Continue the passage on gig workers' tax obligations, starting after its last sentence.

PASSAGE TO READ:
------------------------------

It all sounds great. Digital platforms matching workers with customers. Instead of the customer directly paying the worker, the customer pays the platform, and the platform pays the worker. What many gig workers don’t realize is that after the work is done and they are paid, they are on their own to report income and pay income taxes. 

Digital platforms are supposed to issue a year-end income report to workers (i.e., on IRS Form 1099-K or 1099-NEC/MISC). Whether they get a 1099 form or not, workers that earn income via a digital platform are required to maintain financial records and report all income on her or his income tax return, just like any other freelance worker. 

Knowing about the tax obligations for gig workers is vital. Income from gig work is taxable, regardless of whether workers receive information returns or not. Gig workers also need to know about the business expenses they can deduct to reduce their taxable business income.

------------------------------

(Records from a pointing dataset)

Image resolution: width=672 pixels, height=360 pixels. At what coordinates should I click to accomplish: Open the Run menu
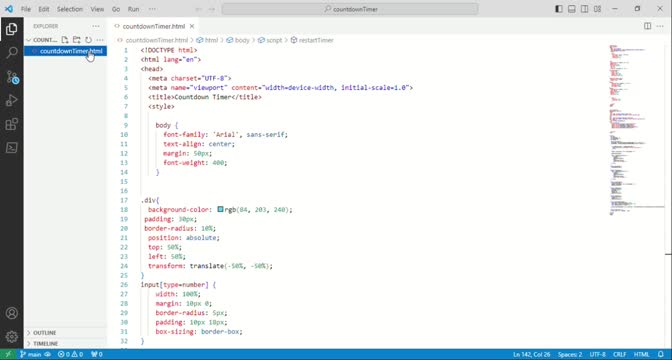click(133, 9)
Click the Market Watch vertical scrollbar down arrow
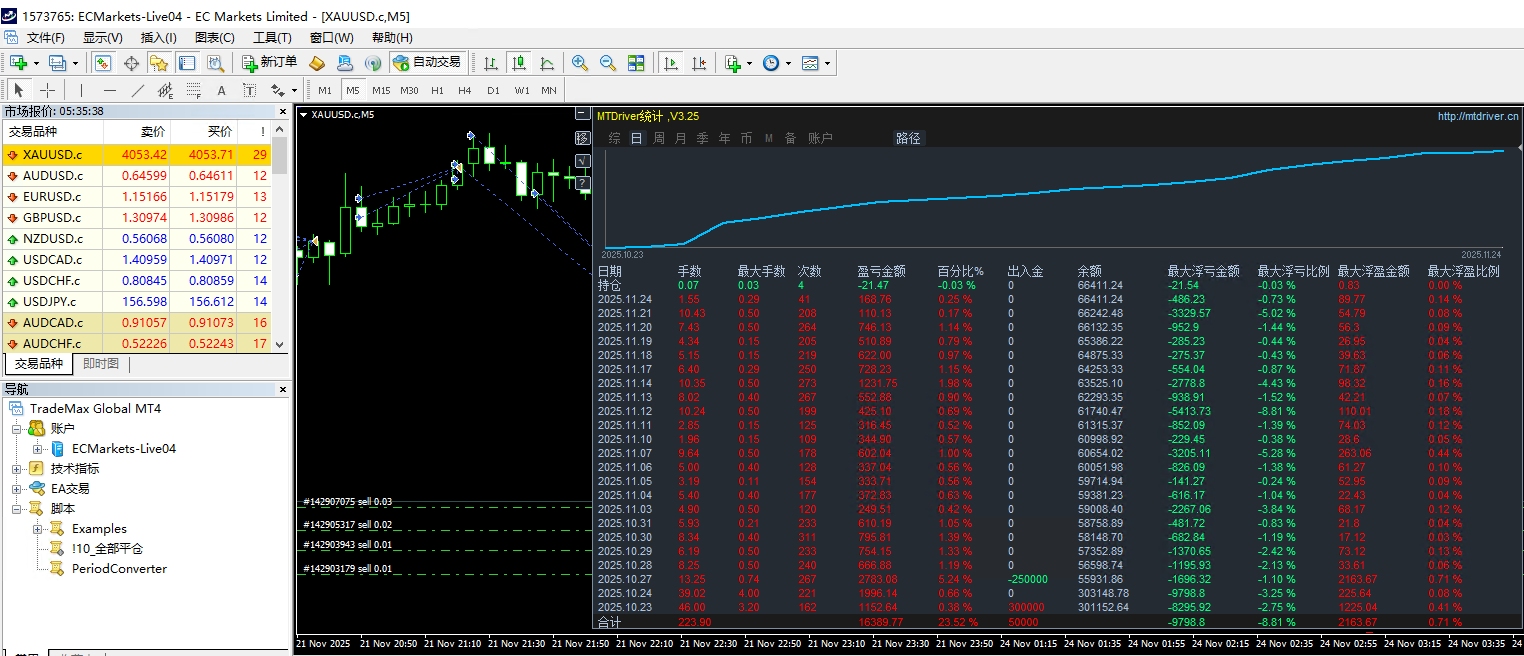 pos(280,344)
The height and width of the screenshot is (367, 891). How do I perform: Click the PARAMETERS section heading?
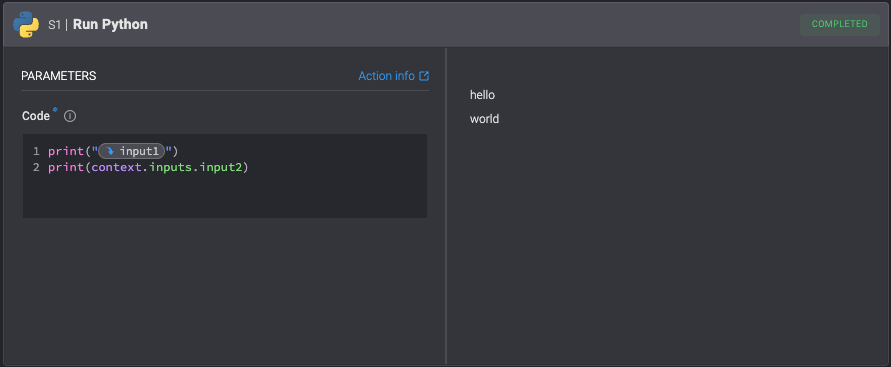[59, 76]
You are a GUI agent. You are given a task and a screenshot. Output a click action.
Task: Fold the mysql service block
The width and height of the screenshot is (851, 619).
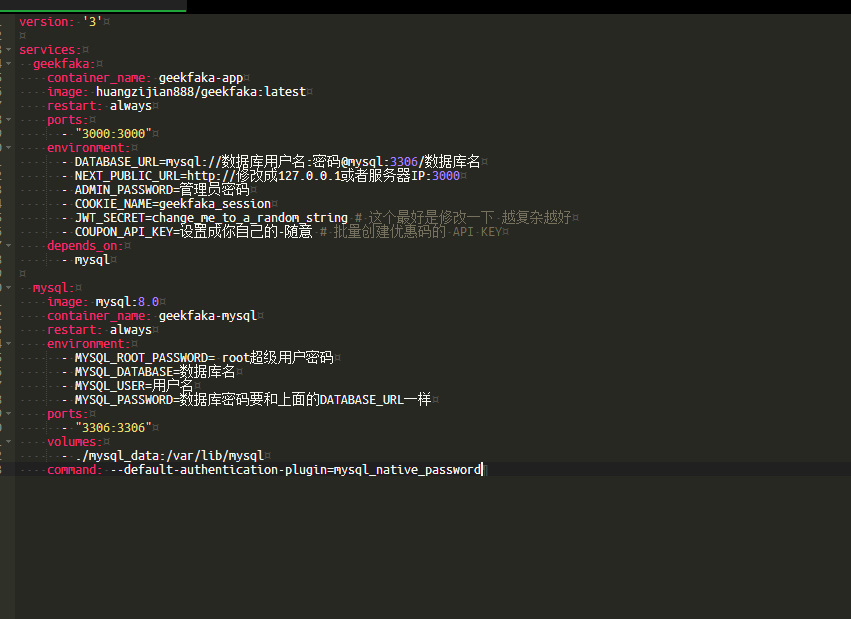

------------------------------

OUTPUT FOR THIS TASK:
Keeping up with the tax rules is a growing issue as the gig economy grows. The IRS wants gig workers to be informed, so they launched a Gig Economy Tax Center to help gig workers find information about tax filing requirements, quarterly estimated income tax payments, and deductible business expenses. They even produced a video to break it down for you –

The gig economy is growing. Gig workers need to know about tax obligations that employers usually take care of. The IRS knows that gig workers are on their own to report income and pay income taxes, so they put all the necessary information in the Gig Economy Tax Center. Check it out so you’re not surprised when you file your taxes next year.